A novel series of Bis-Schiff bases of pyrazoles 9–24 were synthesized by the direct condensation of 5-aminopyrazoles 4a–d with dialdehydes 8a–d in ethanol. The newly synthesized Bis-Schiff bases of pyrazoles 9–24 were characterized and confirmed by analytical and spectroscopic data. Some selected Bis-Schiff bases were investigated for their in vitro anti-proliferation activity toward three human carcinoma cell lines {HepG2 (liver), MCF-7 (breast) and RPE-1 (normal retina pigmented epithelium)} using MTT assay.
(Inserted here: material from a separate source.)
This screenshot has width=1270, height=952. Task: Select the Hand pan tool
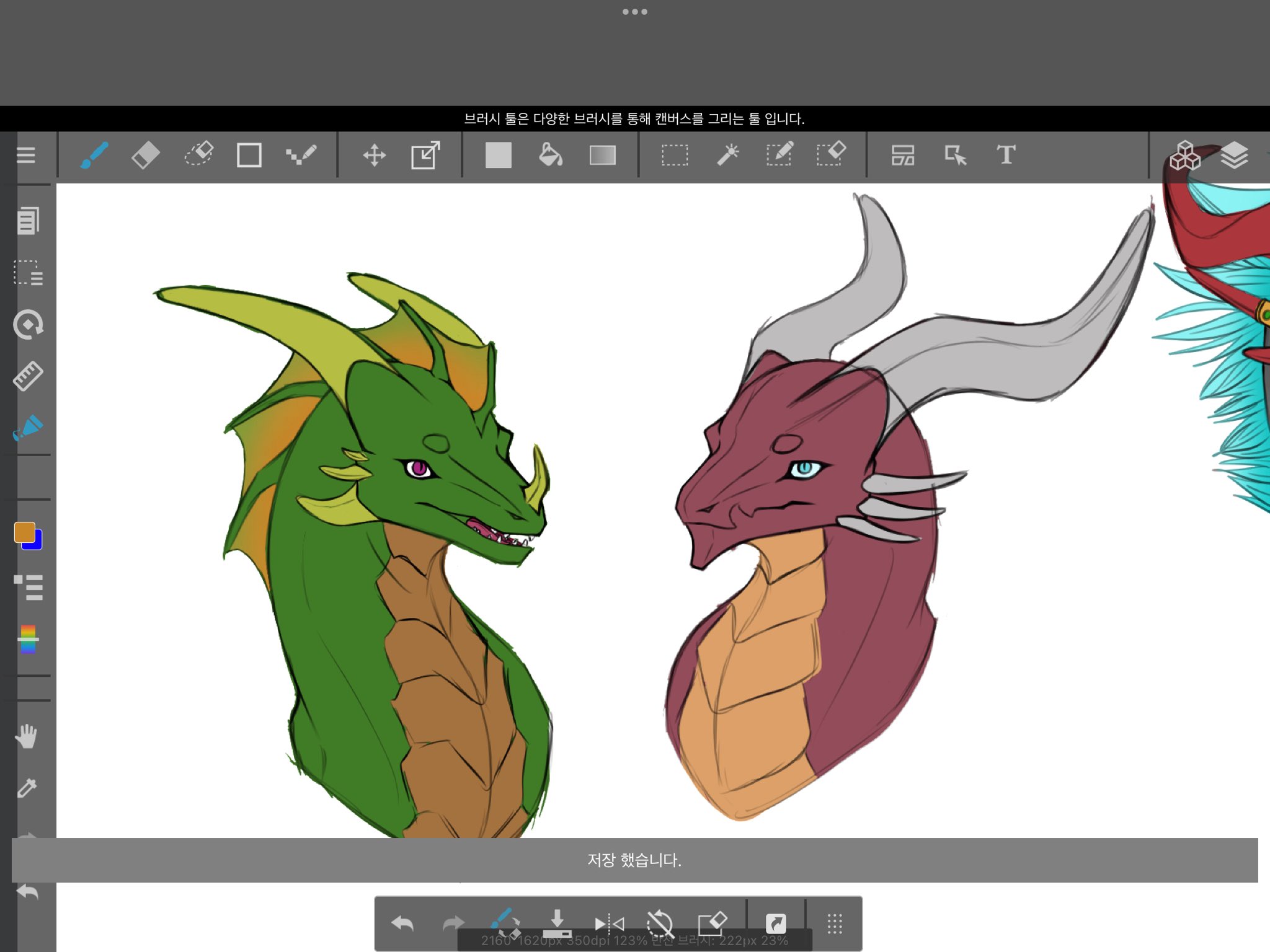(27, 736)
The result in vitro showed that the compound 23 was found to be the active candidate against HepG2 and MCF-7 cells, while compound 16 was found to be the most potent derivative against RPE-1 cells. All the Bis-Schiff bases of pyrazoles 9–24 were evaluated for their screening on thymidine phosphorylase and DNA binding energy. The DNA binding energy showed that the compound 12 shows the lowest IC50 compared to other series of compounds and is the nearest one to the IC50 of the standard taxol. The molecular docking of the new Bis-Schiff base 9 was carried out and showed good binding energies (− 4.45, − 4.95, − 2.62, − 3.83 and − 5.03 kcal/mol with 1bna, 102d, 1k2j, 2gvr and 2des double-strand DNA targets, respectively) when compared to standard doxorubicin. This study is an introduction to promising compounds.